Every line from the one containing "The Zardian (360, 69)" down to the last line of the listing below should be restated exactly, and nothing else.
══════════
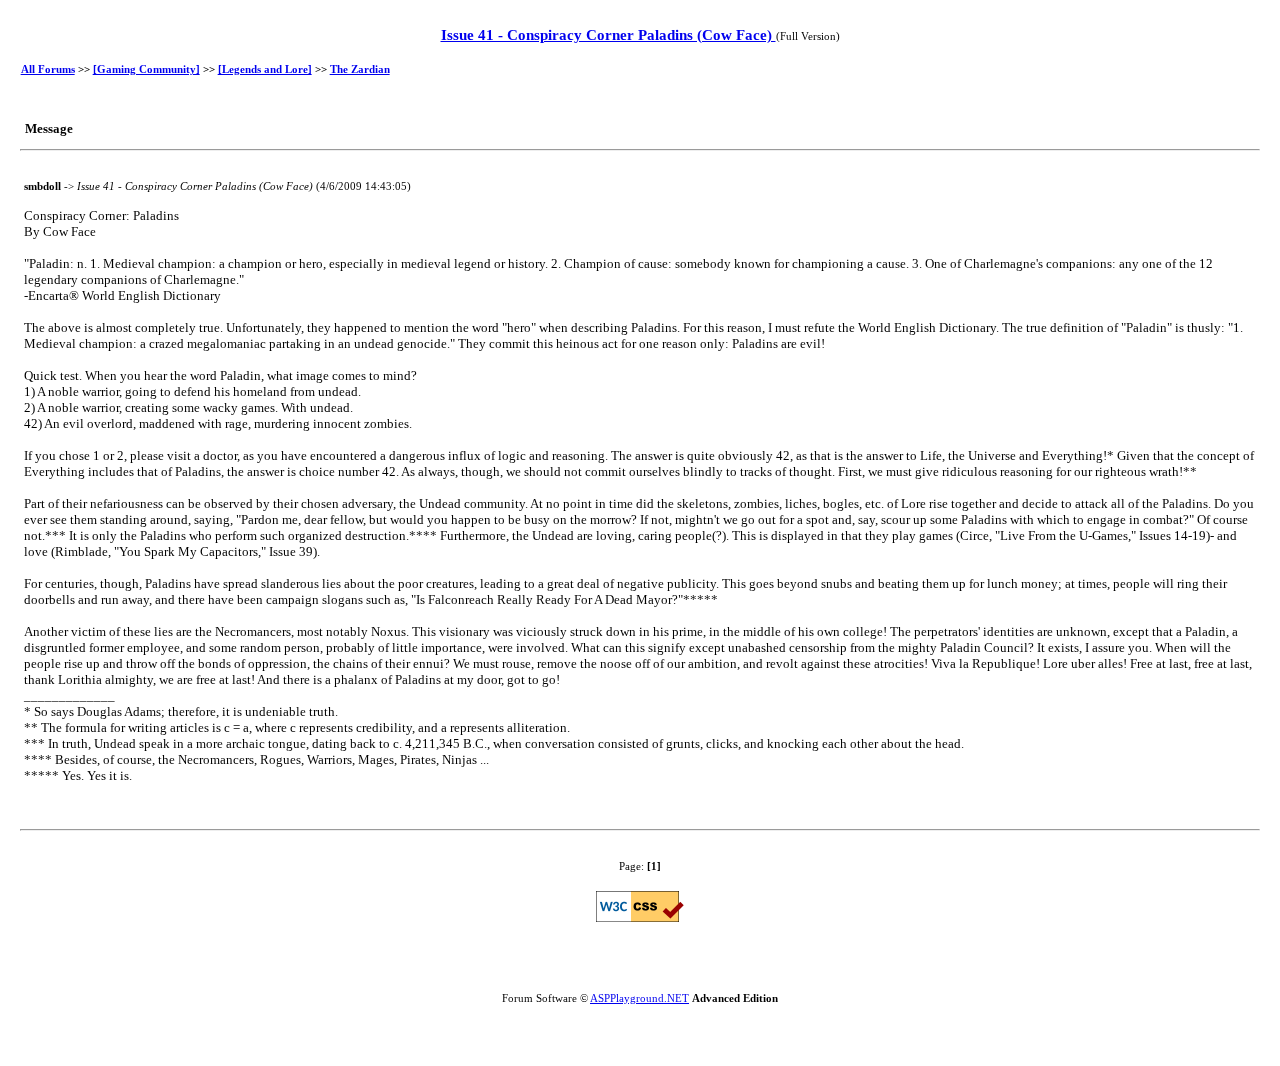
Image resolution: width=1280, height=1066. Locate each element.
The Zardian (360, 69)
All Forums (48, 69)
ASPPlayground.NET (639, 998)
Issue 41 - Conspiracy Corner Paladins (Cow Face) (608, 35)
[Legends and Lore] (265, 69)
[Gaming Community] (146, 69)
══════════
- [WRITTEN REPLY]
The Zardian (360, 69)
All Forums (48, 69)
ASPPlayground.NET (639, 998)
Issue 41 - Conspiracy Corner Paladins (Cow Face) (608, 35)
[Legends and Lore] (265, 69)
[Gaming Community] (146, 69)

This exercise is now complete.